● **Document excerpt**

We note that while we report as one segment, our Reports of Operations on pages 28 and 29 of our 2007 Form 10-K includes net operating revenues and operating results by property. On a monthly basis, the principal report provided to our chief operating decision maker (as defined by SFAS 131) includes the net operating results and overall operating results of the Company, with supporting information by casino property. Furthermore, Management’s Discussion and Analysis in our 2007 Form 10-K includes discussion of each property’s operating results by line item where material to the results of the entity as a whole.

In future filings, where applicable, we will disclose that prior period segment information has been restated to conform to the current year’s presentation in accordance with paragraphs 34-35 of SFAS No. 131.

2.  
See the paragraph discussion of your agreement with Newcastle Community Radio Station (“NCRS”). Please tell us the proposed accounting you will attribute to NCRS relocating its broadcasting studio to your casino in exchange for it advertising your hotel and resort in Newcastle. You response should address, if applicable, APB No. 29, “Accounting for Nonmonetary Transactions.”

Response:  In response to the Staff’s comment, we note that APB No. 29, “Accounting for Nonmonetary Transactions” has a related interpretation - EITF 93-11, “Accounting for Barter Transactions Involving Barter Credits”. We believe that the transaction with NCRS allowing NCRS to use our property in return for advertising falls under this guidance. EITF 93-11 indicates that barter credits can be used to purchase goods or services, such as advertising time.

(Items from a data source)
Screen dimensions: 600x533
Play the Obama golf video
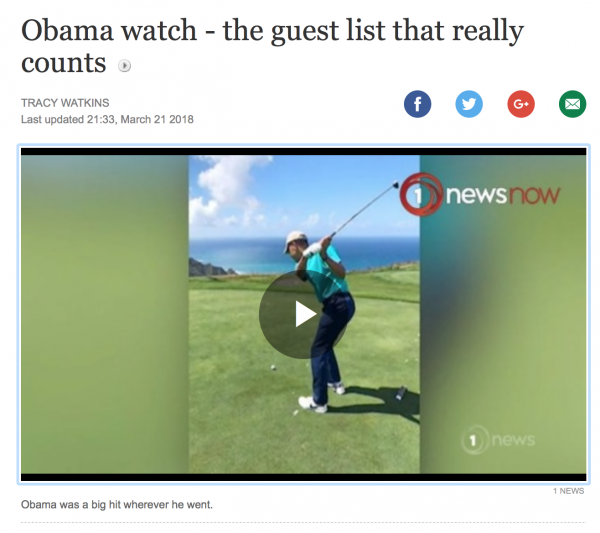tap(304, 315)
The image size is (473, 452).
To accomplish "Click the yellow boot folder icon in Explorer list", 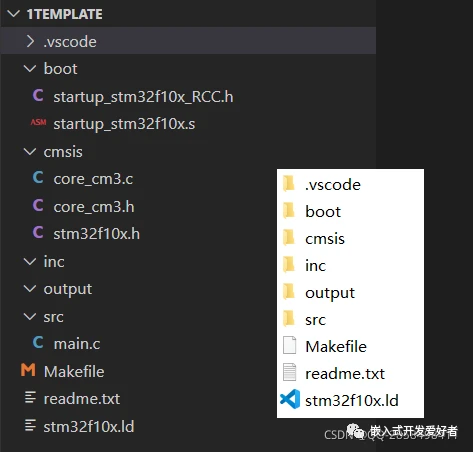I will click(x=289, y=211).
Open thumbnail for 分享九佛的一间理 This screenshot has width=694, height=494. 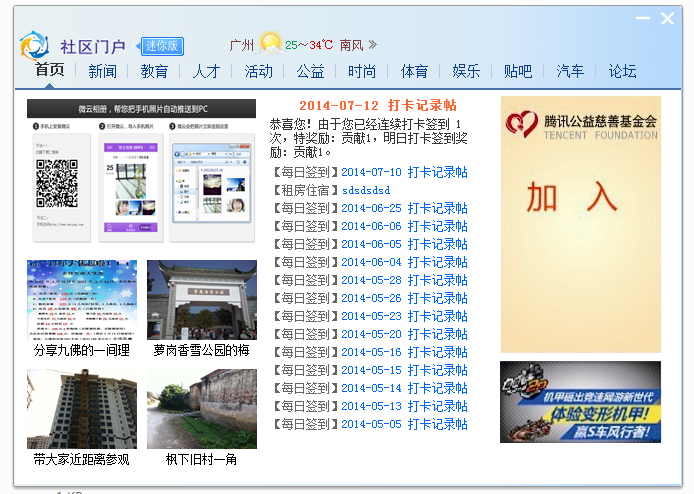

● **Set task 1**
Name every accounting standard or interpretation that the comment response letter cites. Give each one's identifier, plus its title where the letter provides one.
● **Set task 2**
Pick up the comment response letter after its final sentence and keep writing in the same voice.

● **Response 1**
SFAS No. 131
APB No. 29, "Accounting for Nonmonetary Transactions"
EITF 93-11, "Accounting for Barter Transactions Involving Barter Credits"

● **Response 2**
EITF 93-11 concludes that transactions in which nonmonetary assets are exchanged for barter credits should be accounted for under APB No. 29. An impairment of the nonmonetary asset exchanged (in our case, the operating space) should be recognized  prior to recording the exchange if the fair value of that asset is less than its carrying amount. The fair value of the asset should not be based on an estimate of the value of the barter credits to be received.


EITF 93-11 also concludes that in reporting the exchange of a nonmonetary asset for barter credits, it should be presumed that the fair value of the nonmonetary asset exchanged is more clearly evident than the fair value of the barter credits received and that the barter credits should be reported at the fair value of the nonmonetary asset exchanged. This presumption can be overcome if an entity can convert the barter credits into cash in the near term, as evidenced by a historical practice of converting barter credits into cash shortly after receipt, or if independent quoted market prices exist for items to be received upon exchange of barter credits. An impairment loss on the barter credits should be recognized if it subsequently becomes apparent that (1) the fair value of any remaining barter credits is less than the carrying amount or (2) it is probable that the enterprise will not use all of the remaining barter credits.

It should be noted that the transaction with NCRS will not be material to our overall business or operating results.   The fair value of the property being occupied is ZAR 60,000 per year.  Using the exchange rate of R7.881/USD at the close of business on April 10, 2008, the agreement is worth approximately $7,700 on an annual basis, an amount that is de minimis in relation to our financial results.  Using the reported results as of and for the year ended December 31, 2007, the annual value of the agreement is worth less than 0.004% of approximately $198 million in total assets, 0.008% of net operating revenue of $91.7 million and 0.0095% of operating expenses and has no impact on net income.

On this basis we do not anticipate recording the effects of the transaction.

Year Ended December 31, 2007 vs. 2006, page 29

3.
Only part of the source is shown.